» **Material shown**
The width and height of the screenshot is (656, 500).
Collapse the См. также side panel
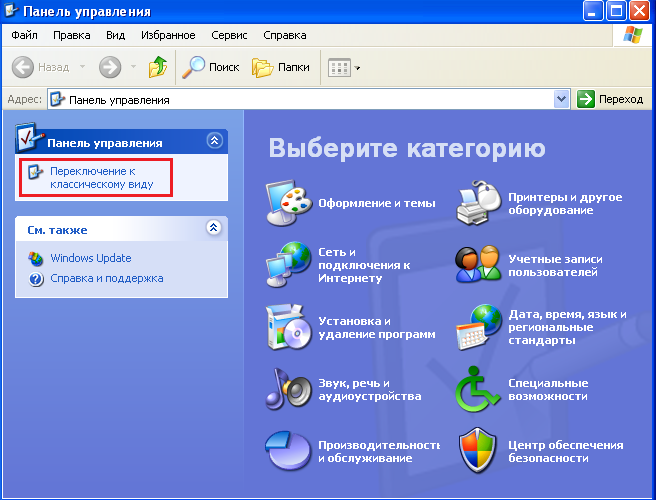213,229
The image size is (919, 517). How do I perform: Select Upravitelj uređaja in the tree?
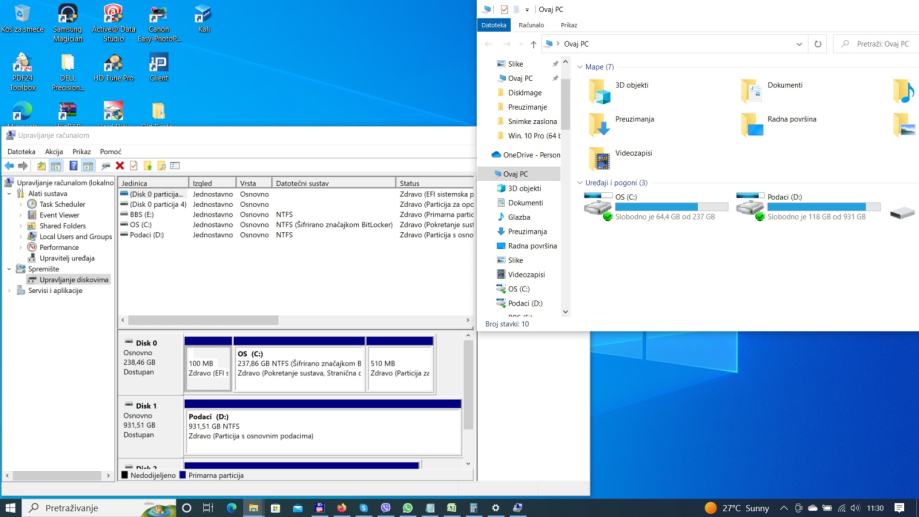coord(66,258)
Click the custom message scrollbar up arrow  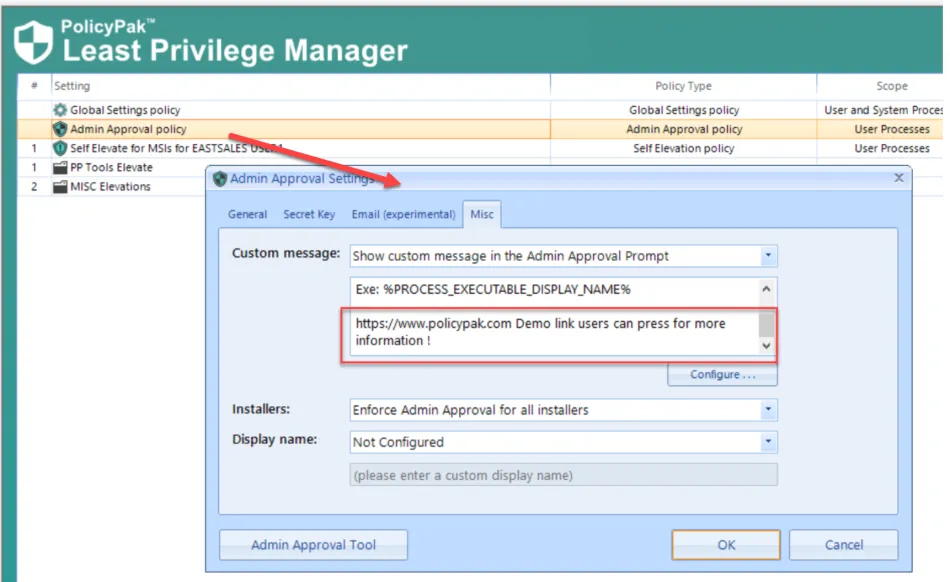click(x=767, y=290)
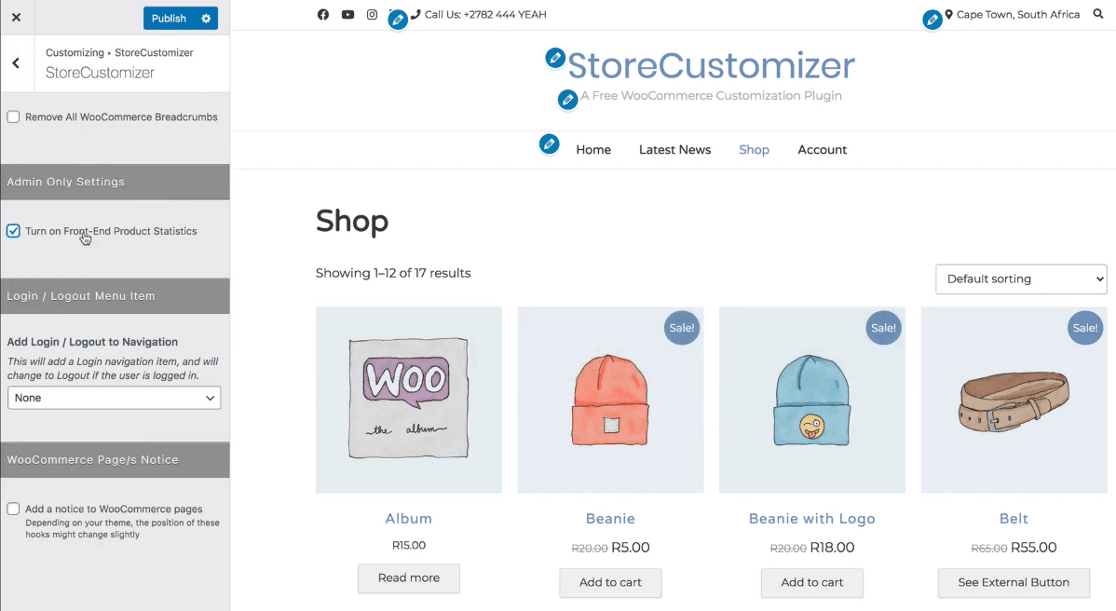The width and height of the screenshot is (1116, 611).
Task: Open the Default sorting dropdown
Action: [1020, 279]
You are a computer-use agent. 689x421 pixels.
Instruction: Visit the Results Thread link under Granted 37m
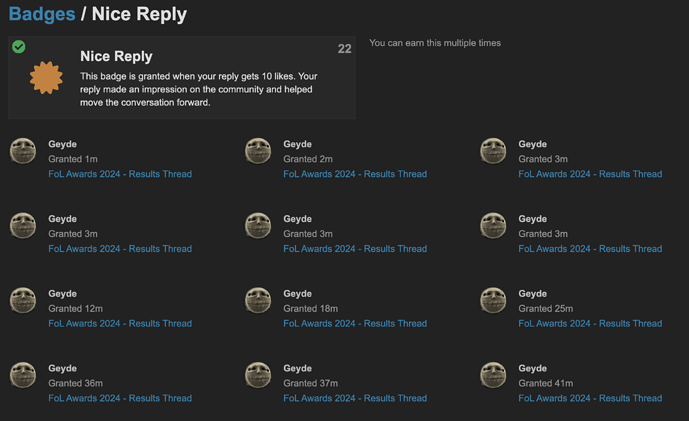pos(355,398)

» **Problem to work on**
Reproduce the records word for word, starting with the line that contains "You are a computer-use agent. 689x421 pixels." and continuing through the end of the records, leaving out the pictures.

» **Full output**
You are a computer-use agent. 689x421 pixels.
Instruction: Visit the Results Thread link under Granted 37m
pos(355,398)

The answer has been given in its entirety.